### Saved data entries

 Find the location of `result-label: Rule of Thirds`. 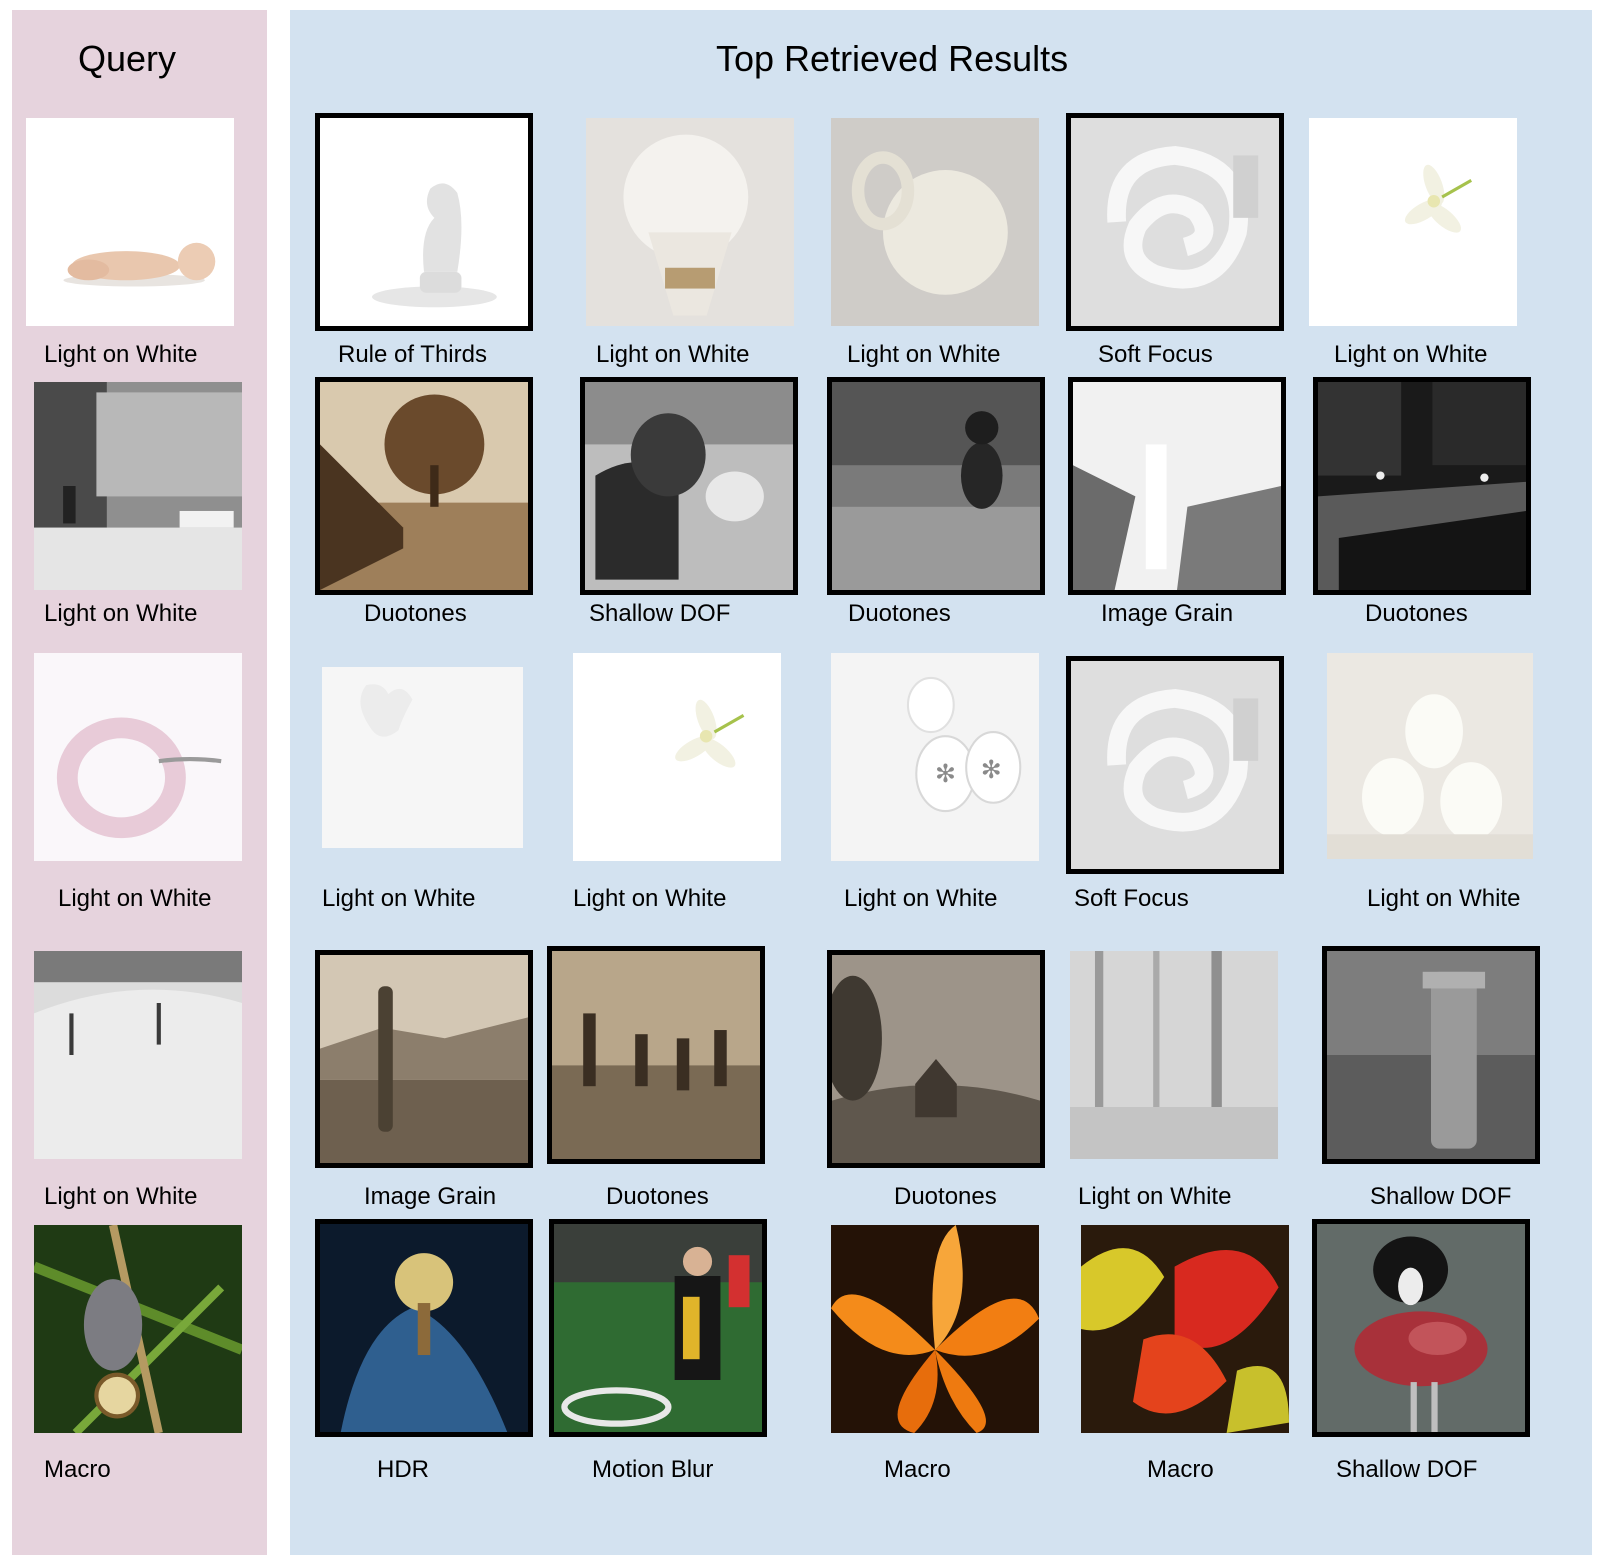

result-label: Rule of Thirds is located at coordinates (412, 354).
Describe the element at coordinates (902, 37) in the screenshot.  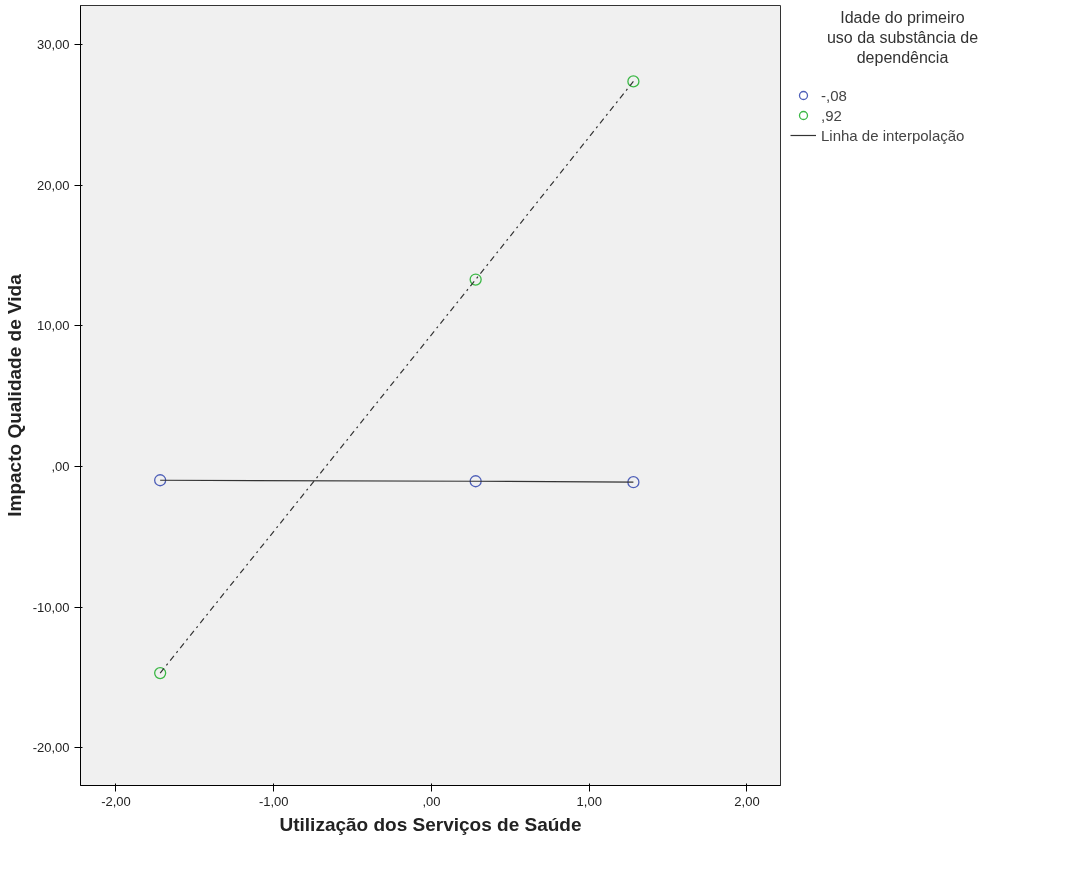
I see `legend-title: Idade do primeiro uso da substância de dependência` at that location.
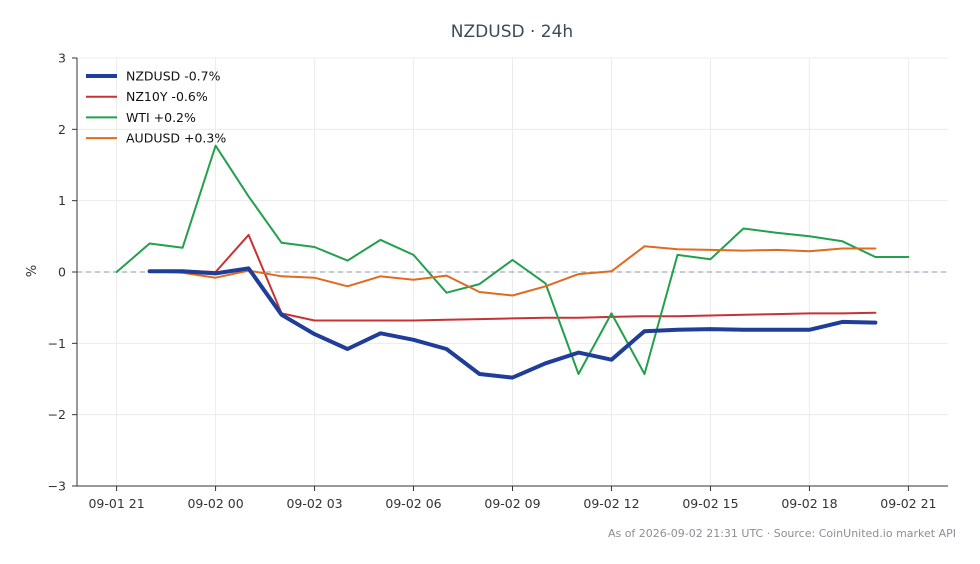 This screenshot has width=980, height=564. I want to click on x-tick-label: 09-02 18, so click(809, 504).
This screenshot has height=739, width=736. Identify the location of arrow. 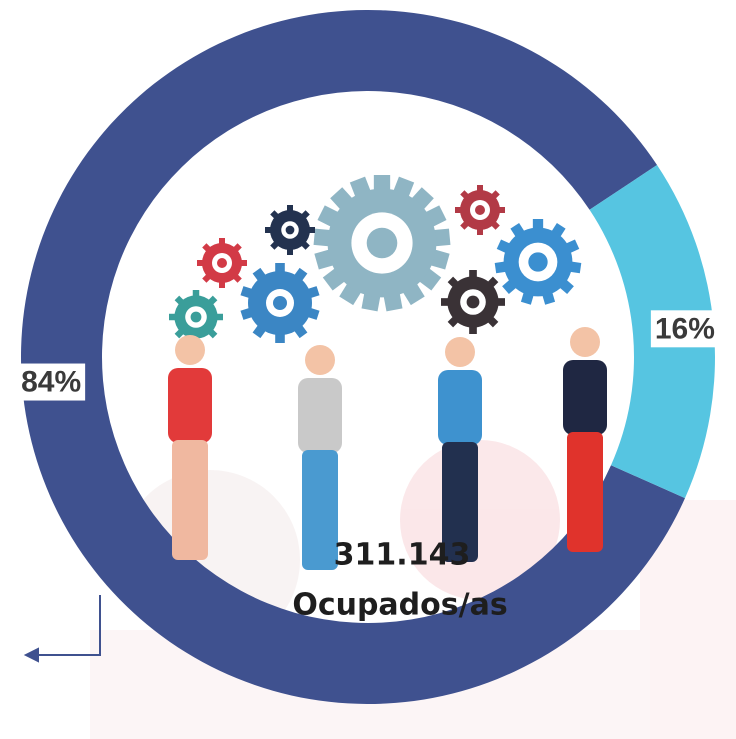
(62, 629).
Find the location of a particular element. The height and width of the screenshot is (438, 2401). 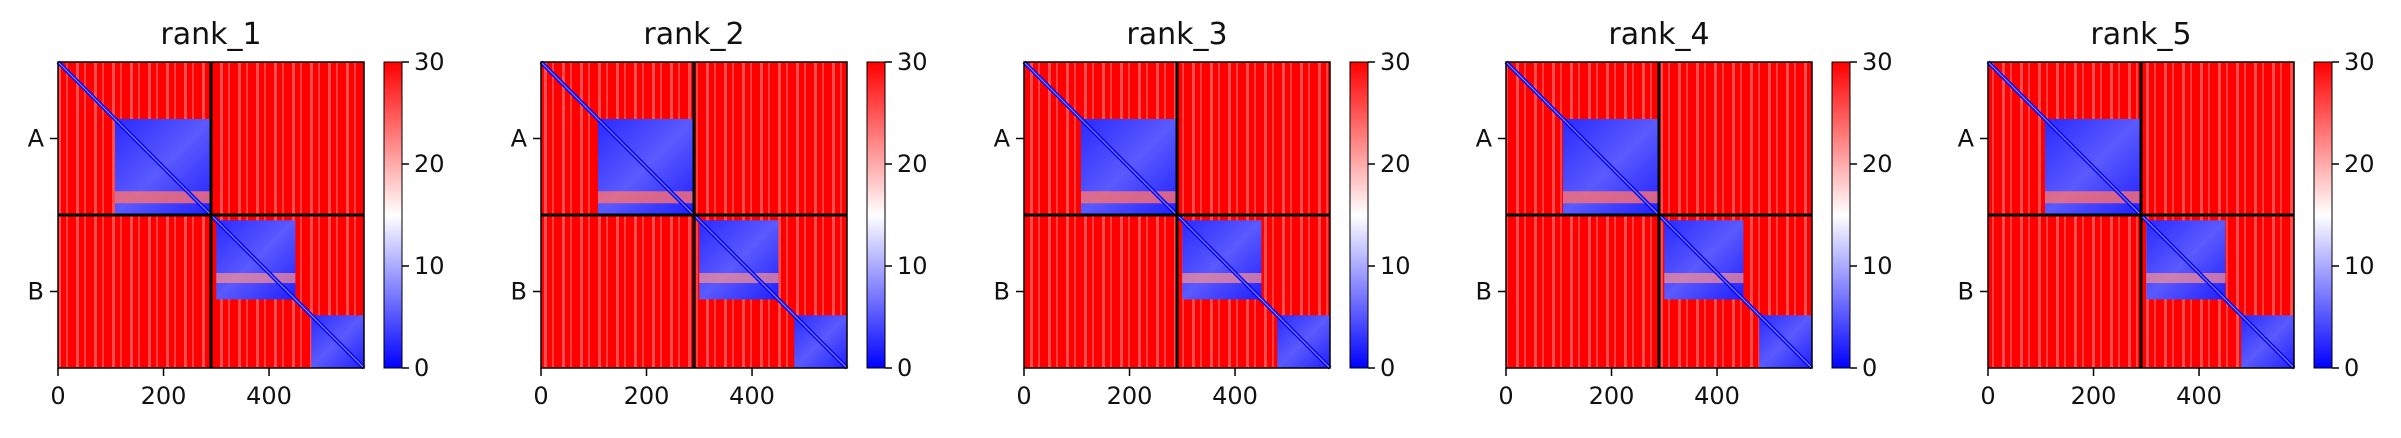

panel-title: rank_4 is located at coordinates (1658, 34).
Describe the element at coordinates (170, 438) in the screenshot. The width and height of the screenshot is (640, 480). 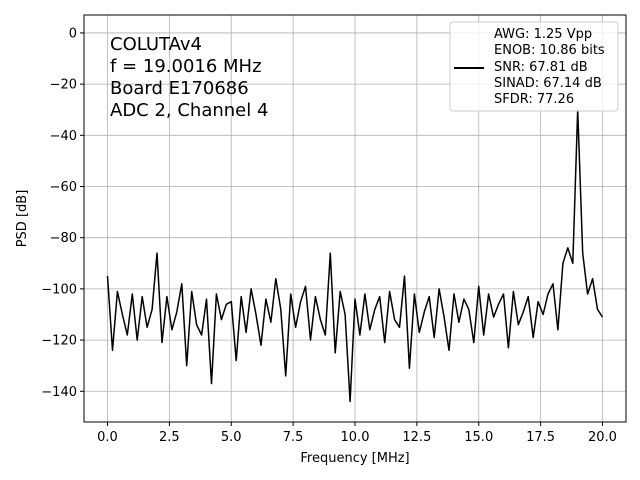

### Work task
Write out word for word the stretch from the line containing "Find the location of a" through the end of the rows. Leave the pictures out.

### Solved exercise
Find the location of a particular element. The height and width of the screenshot is (438, 2401). 

panel-title: rank_4 is located at coordinates (1658, 34).
Describe the element at coordinates (170, 438) in the screenshot. The width and height of the screenshot is (640, 480). 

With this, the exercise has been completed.